姉は幼い頃から、子役として活動していた。テレビにCM。ネットドラマにも出ていたように思う。成長してその活躍に陰りが見えてもなお、彼女は華やかで美しい立ち居振る舞いをしていた。
以前、何度も聞いたことがある。最初は狭い団地の一室で。姉と自分がある程度成長してからは、引っ越した高層マンションの一室で。
母の押し殺した声が、次第に熱を帯びていく。
「あなたのおかげよ。やっと私の夢が叶うわ」
「あんたのせいで!私の夢が終わってしまう……どうしてあんなオーディションごときに合格できないの!?」
幼い頃に、親戚が口さがない噂話をしているのを聞いた。その昔、母は女優になりたかったのだという。しかし彼女には華がなかった。顔はそこそこ整っていたと記憶しているが、人目を引くタイプの容姿ではなかった。すれ違ったらすぐに忘れられてしまうような人。自分は、母によく似ていた。

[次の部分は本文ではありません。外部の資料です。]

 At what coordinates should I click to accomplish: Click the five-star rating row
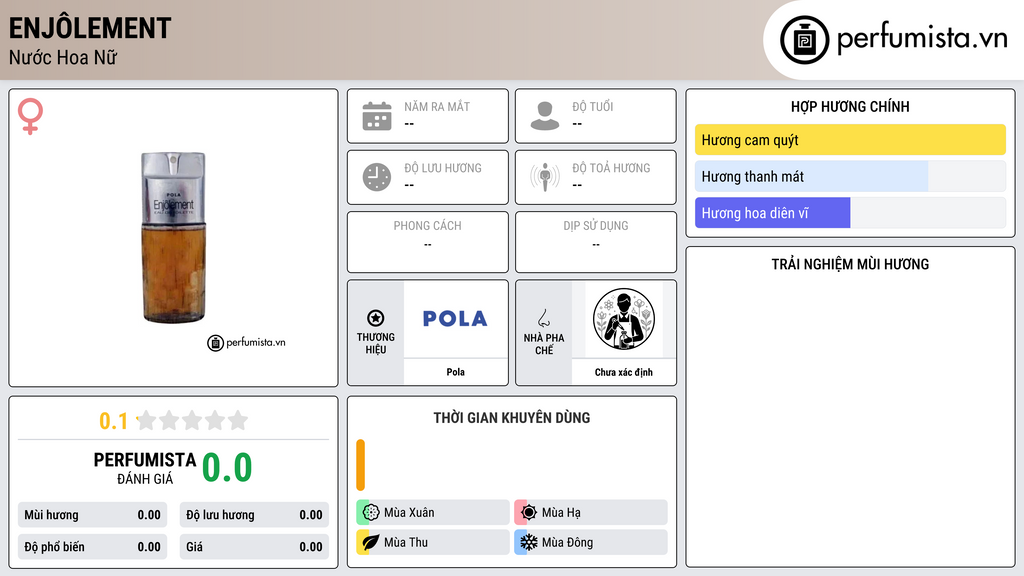(192, 420)
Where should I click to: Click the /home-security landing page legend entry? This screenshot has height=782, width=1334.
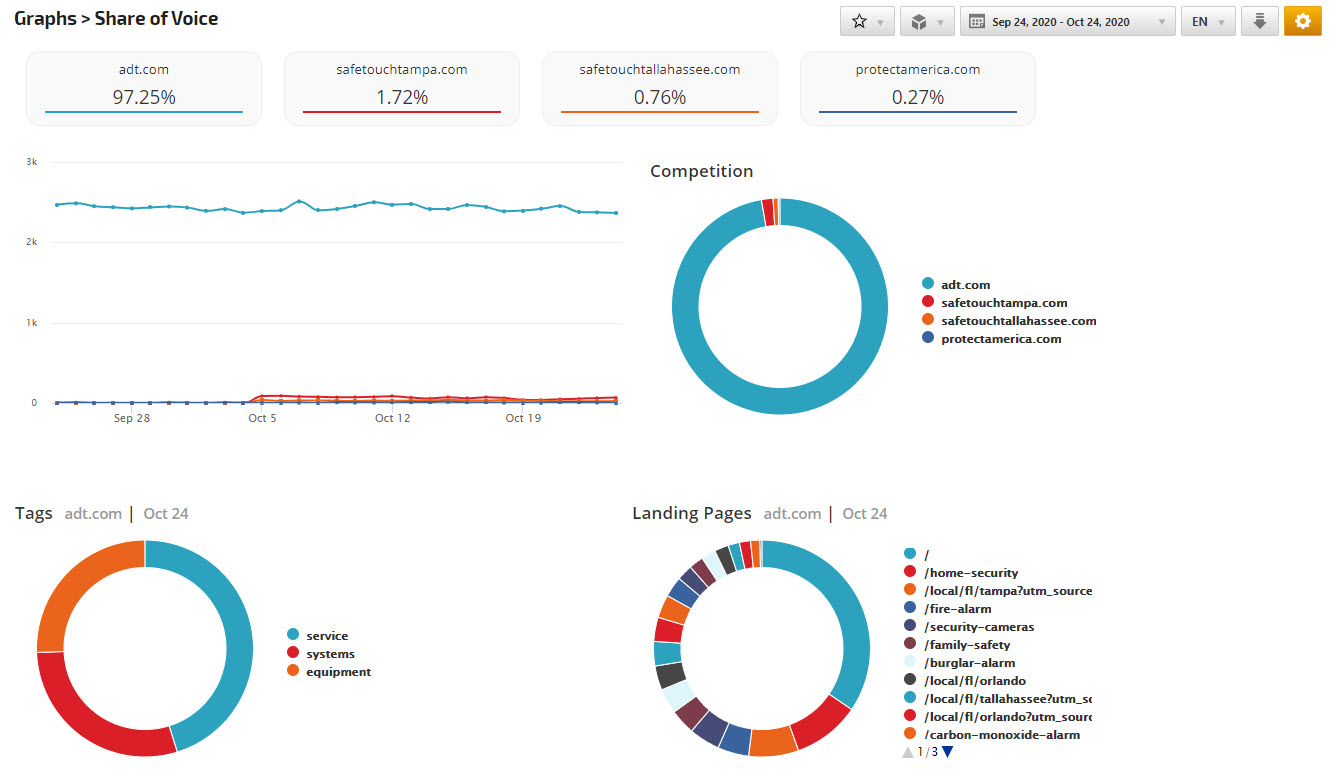pos(971,573)
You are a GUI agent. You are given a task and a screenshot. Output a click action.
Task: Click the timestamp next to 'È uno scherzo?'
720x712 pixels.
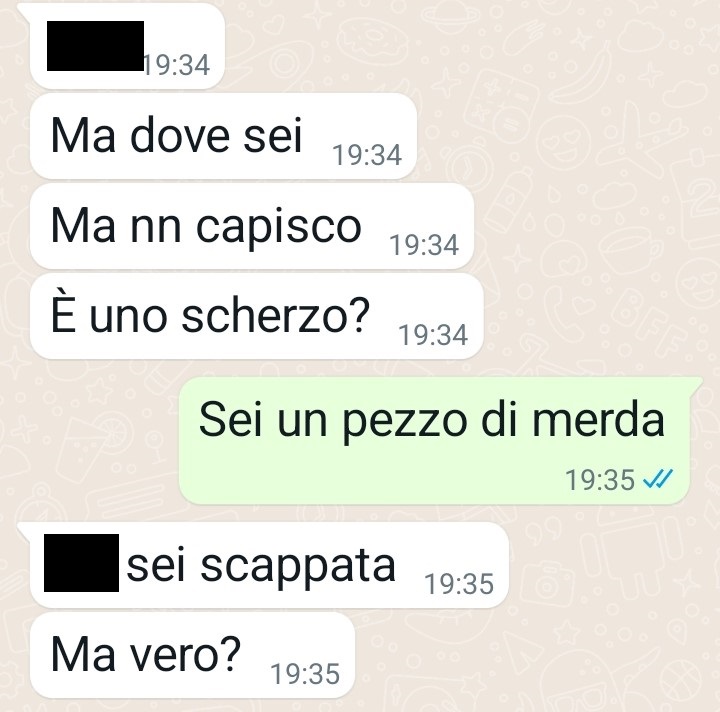pyautogui.click(x=433, y=335)
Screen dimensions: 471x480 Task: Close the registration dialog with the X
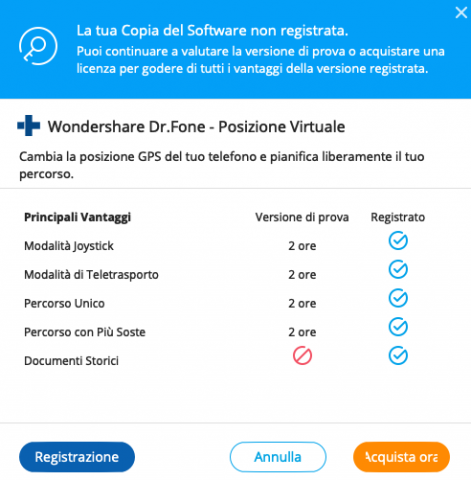click(x=461, y=13)
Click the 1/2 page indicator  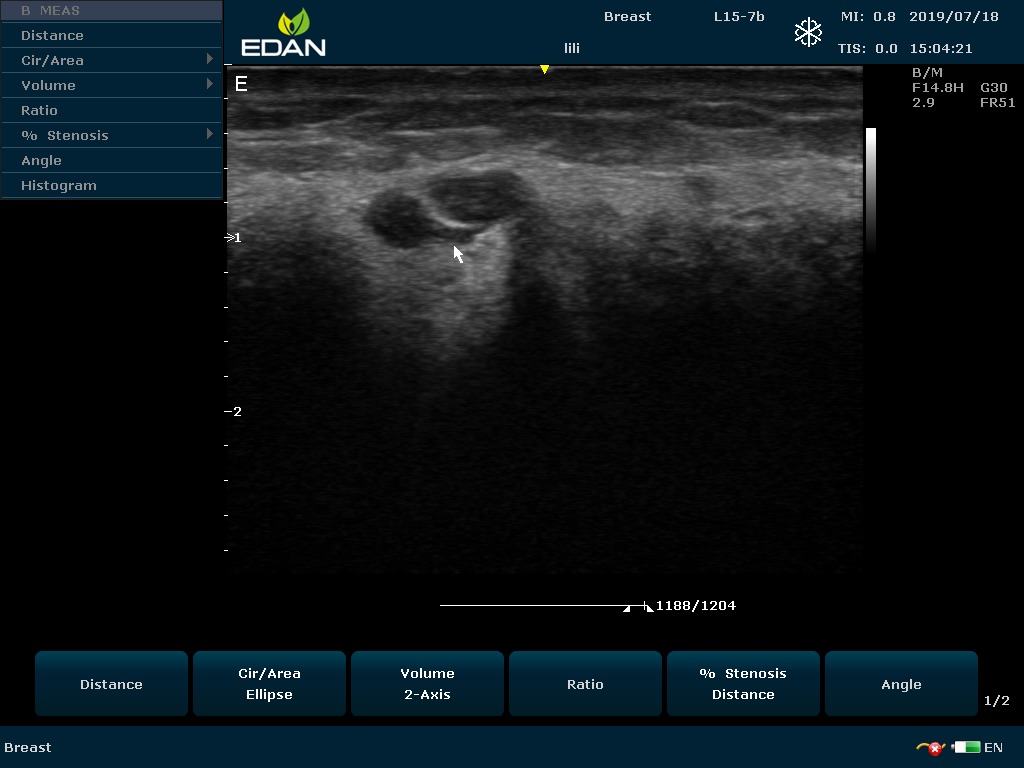coord(996,701)
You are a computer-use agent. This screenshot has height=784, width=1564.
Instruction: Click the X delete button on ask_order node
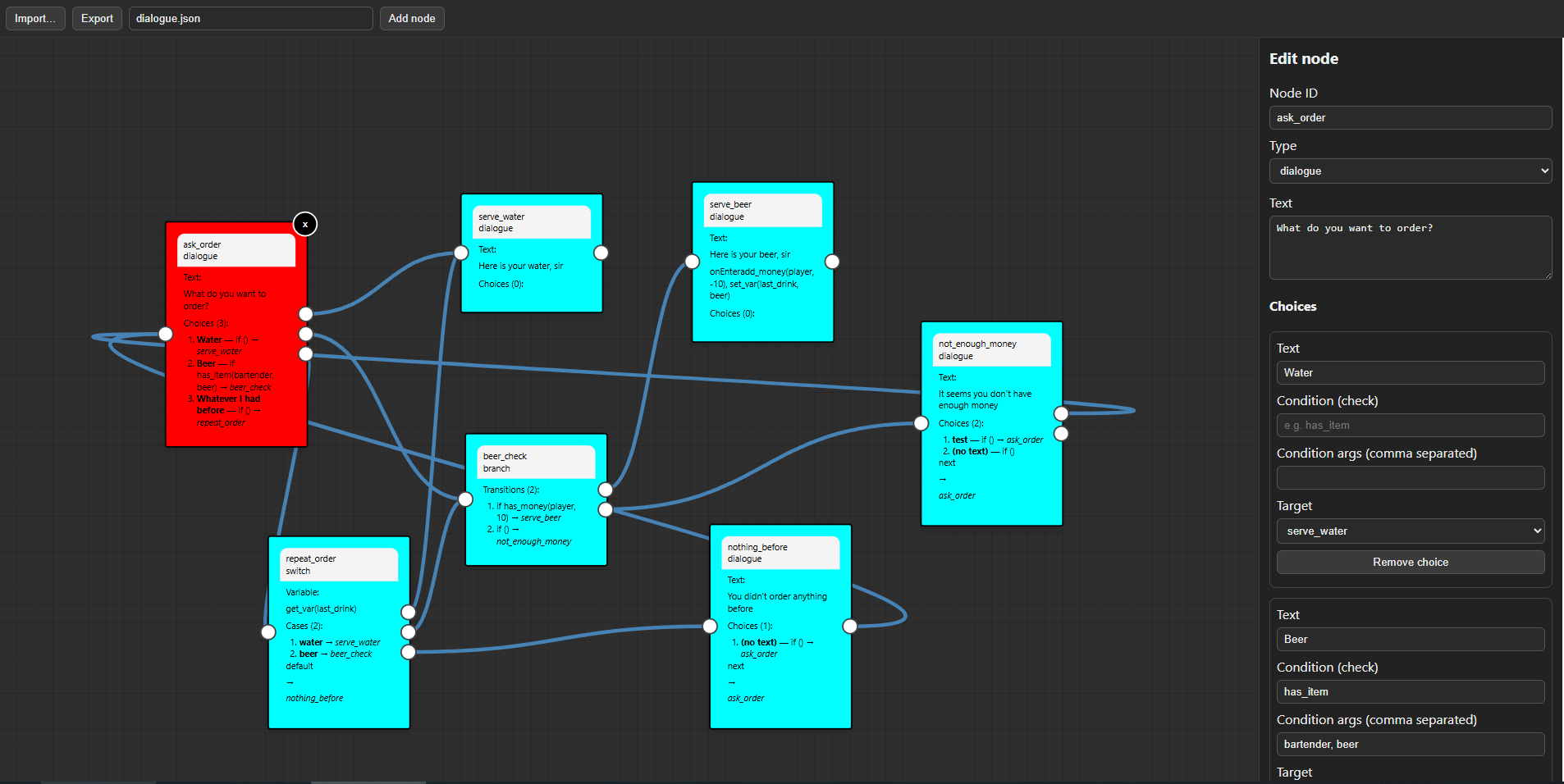pos(305,224)
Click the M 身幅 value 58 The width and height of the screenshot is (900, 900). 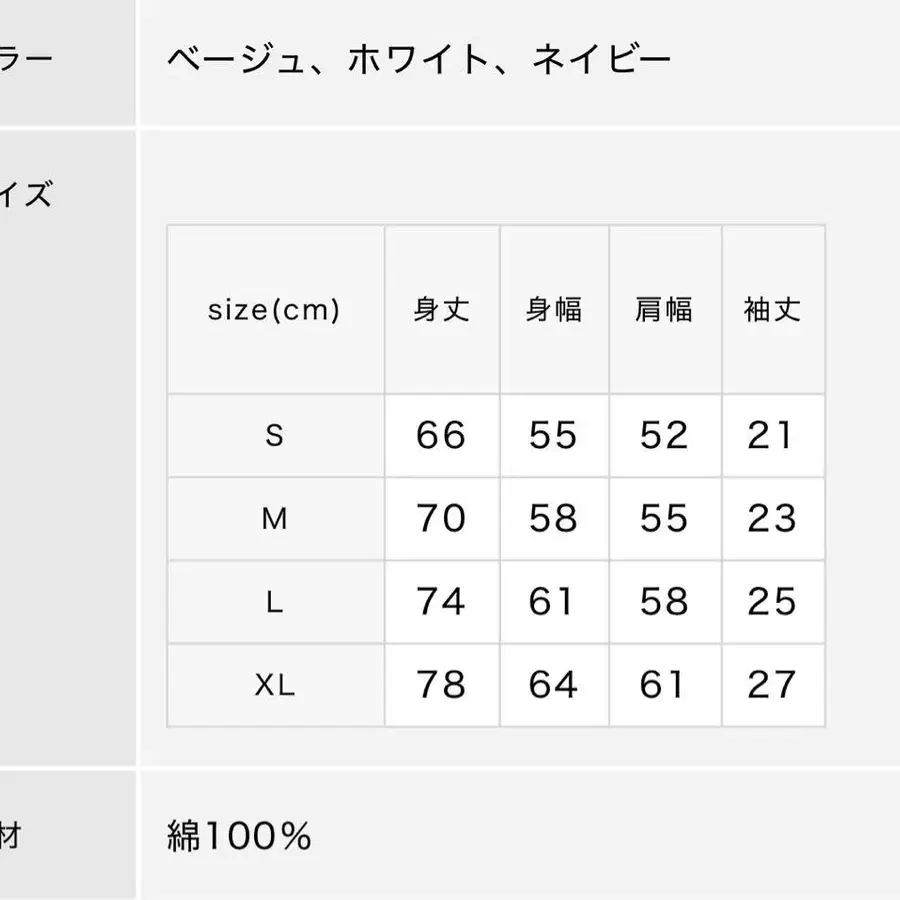(x=554, y=519)
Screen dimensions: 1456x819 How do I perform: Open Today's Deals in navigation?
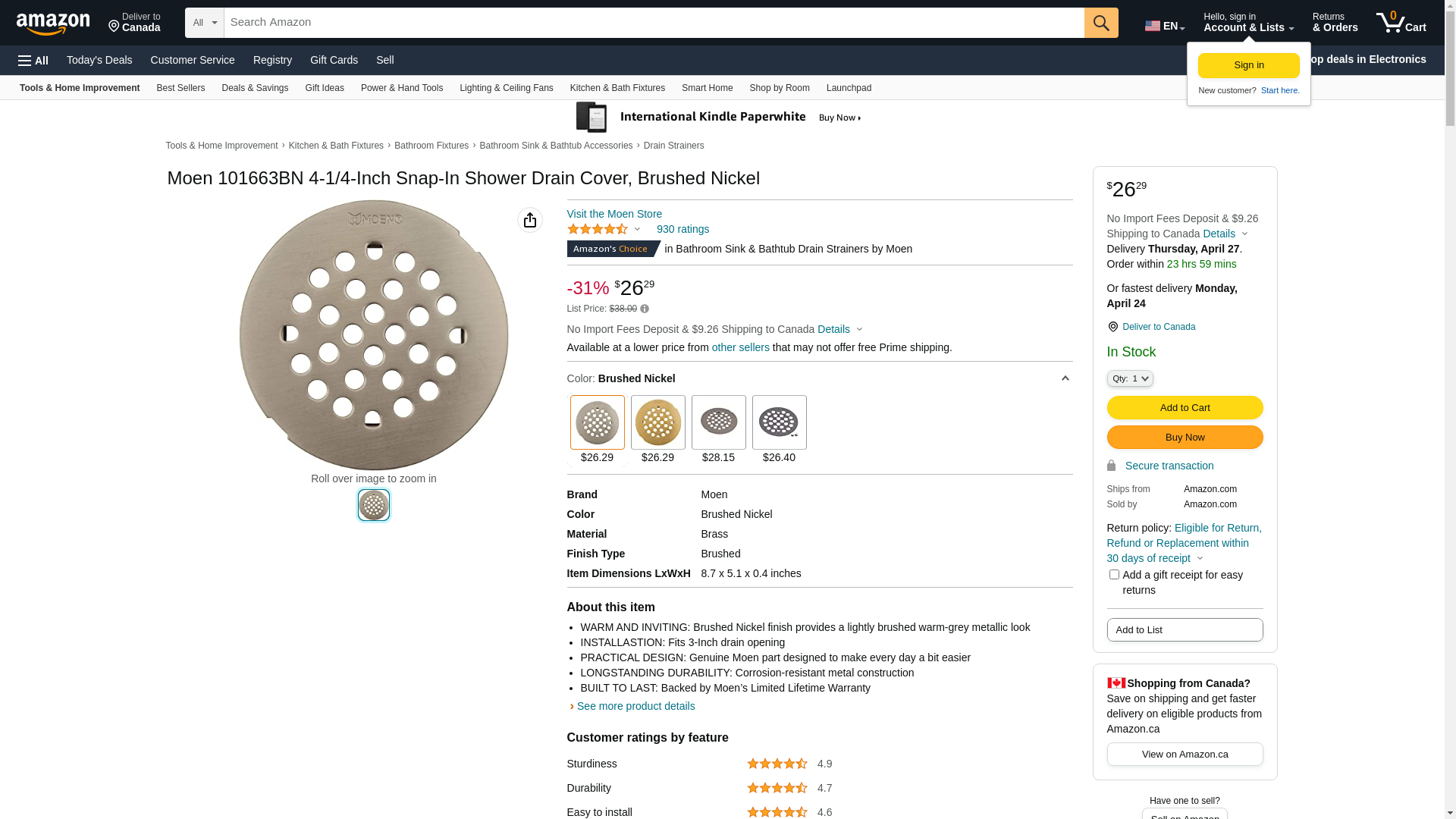(x=99, y=60)
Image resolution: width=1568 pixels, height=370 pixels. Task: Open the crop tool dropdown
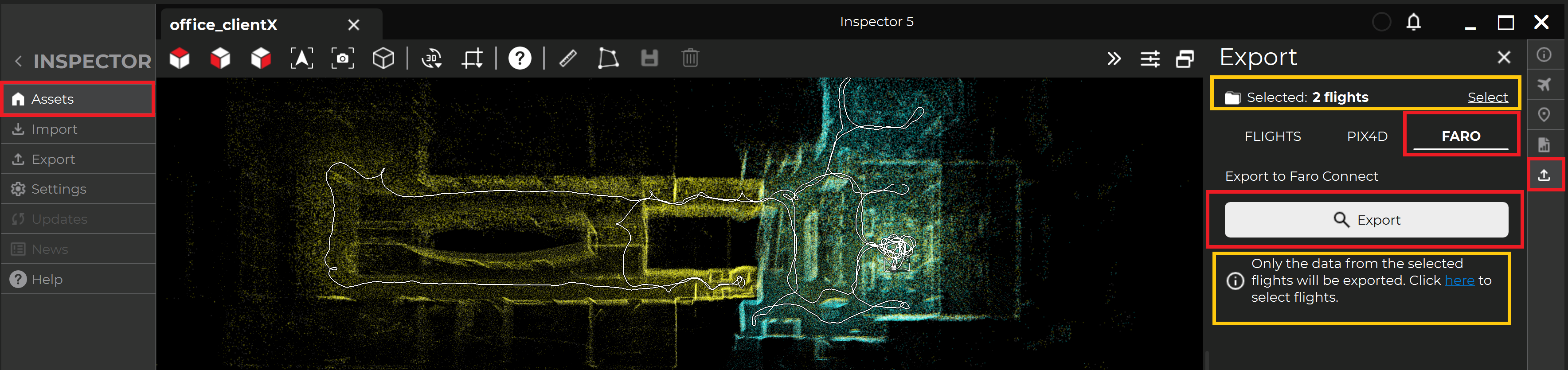pos(472,58)
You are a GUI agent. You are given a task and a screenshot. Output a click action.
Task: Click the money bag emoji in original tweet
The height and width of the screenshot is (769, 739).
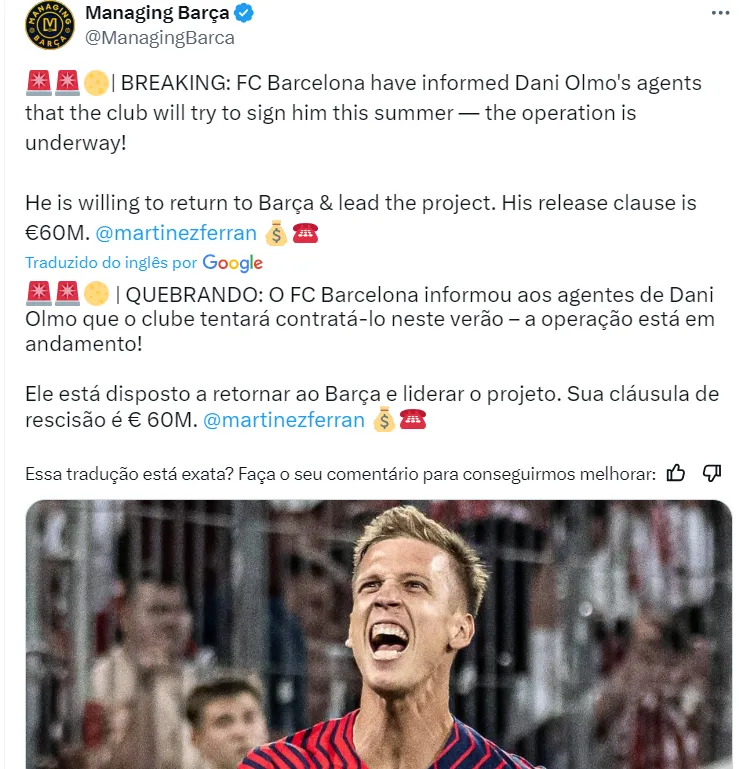click(276, 233)
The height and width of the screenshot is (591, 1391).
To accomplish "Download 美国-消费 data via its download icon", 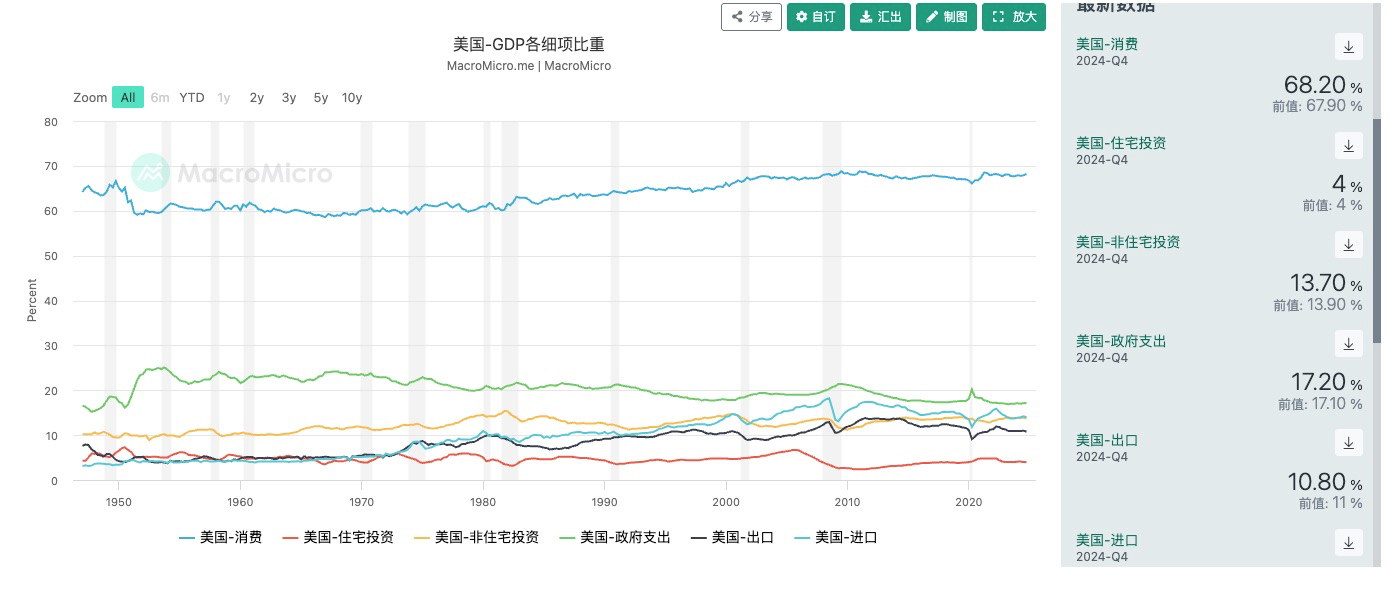I will coord(1348,46).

自分たち姉弟は、乱高下する母の機嫌に振り回されながら生きていた。それでも、時には笑い合うこともあった。
あれは中学生の頃だっただろうか。夜、子ども部屋で宿題をしていた時のことだ。
オーディションだったのか撮影だったのかは知らないが、相変わらず姉の帰宅は遅かった。当時の中学生が働けるギリギリまで仕事をしていたのだろう。
日付が変わろうとしている。自分は要領が良い方ではなく、特に数学が苦手だった。宿題はまだ終わらない。学習机で頭を抱えていた自分のノートを、いつの間にか姉が覗き込んでいた。
「大変だね」
自分が躓いていた途中式をすらすらと書き込みながら、笑顔で姉は言う。
「お姉ちゃんほどじゃないよ」
「そっか」
姉は仕事の疲れなど覗かせなかった記憶がある。見せる微笑みが綺麗で、自分とはまったく似ていなくて、思わずその横顔に見惚れた。神々しさすら感じた。
そんな彼女と自分の違いが心に深く刻まれる度に、自分は姉への隷属を誓ったものだった。自分ごときが彼女を羨もうなんて、彼女に逆らおうなんて、ありえないと。